Monday, May 26, 2008

Indy!

for those of you in the know, it's no secret that I've been awaiting the latest indiana jones film like it was christmas 1988. it all started with indiana jones and the raiders of the lost ark: the adaptation, which I've obsessed over and written about here.

so it was with all this anticipation that I settled myself down in the theatre on friday night, extra-buttered popcorn in hand. and waited for the lights to go down.

it should've been somewhat telling that the theatre was fairly empty on an opening weekend. although to be fair, I went to see it at the bridge on campus. most of these kids weren't even born when the first indiana jones film came out in 82. it probably doesn't even make sense if you didn't fall in love with indy the first time around, why you'd watch a near-geriatric harrison ford gimp along on screen in search of a skull made of quartz? in fact, it made really little sense to me why I was watching it, once the halfway point hit.

what started off as a promising drag race in the desert slowly ground to a halting jerk and shudder of plot advancement. there's something off in the balance of this film, something that takes the charm that carried the first three even through bad dialogue, lame plot twists and embarrassing clichés. somewhere in the 25+ years since the first, indy and his fellow characters have lost their senses of humor. and even worse, their sense of style.

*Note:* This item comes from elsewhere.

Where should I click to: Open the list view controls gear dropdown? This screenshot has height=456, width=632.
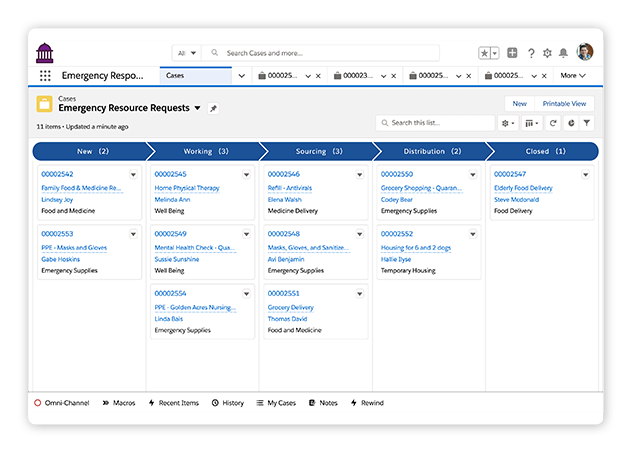(508, 123)
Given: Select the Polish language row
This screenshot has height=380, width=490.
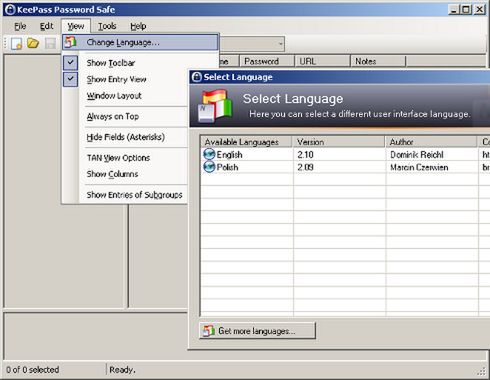Looking at the screenshot, I should (x=345, y=167).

crystal skull is set 20 years after we last left indy, meaning that it's now the 1950s. it was the sleek, snarky tilted-fedora-over-your-eye cheekiness that made it possible to overlook the flaws in the earlier films. that audience-engaging wink at the jokes mixed with just raw run-for-your-life action that kept you on the edge of your seats and laughing, in turn. it just doesn't translate to the landscape of the pre-coldwar 1950s. it's like comparing a pouting, unfocused teenager (e.g., shia labeouf) to the sultry but snide marion ravenwood (e.g., karen allen in Raiders). this labeouf guy, really, just wasn't given the in on the joke. he was by turns marlon brando à la wild ones, pouting and glowering in leather and james dean à la rebel without a cause, pouting and welling up in a tee. but both versions of the 50s teen played as if reading from picture cards without any backstory. the best (looking) character in the film was cate blanchett's soviet agent, à la natasha from rocky & bullwinkle. but really, all she did was give galadriel a kgb-fetish makeover, complete with skintight pantsuit and rapier, and leave her sense of humor at home.

so often, the setups to the jokes you expected fell flat because everyone played their characters so straight. only marion ravenwood still held a reflection of her old self in her eyes as she bickered with indy. indy, on the other hand, was almost aggressively active, as if daring you to suggest he may not be able to make the next leap. yeah, we get it, you can still jump moving trucks. but can you charm us? can you make us root for you and forgive your lame jokes because you let us know you think they're lame too?

the answer can be summed up in this picture:












does it make any sense to you?

3 comments:

Todd said...

The FIRST SHOT was a CG gopher. I knew I should have left at that point.

WorldOfMine said...

So, did you end up watching the movie? And was it worth watching? I wanted to take my dad to go see it!

the deacster said...

seriously, where the heck are you?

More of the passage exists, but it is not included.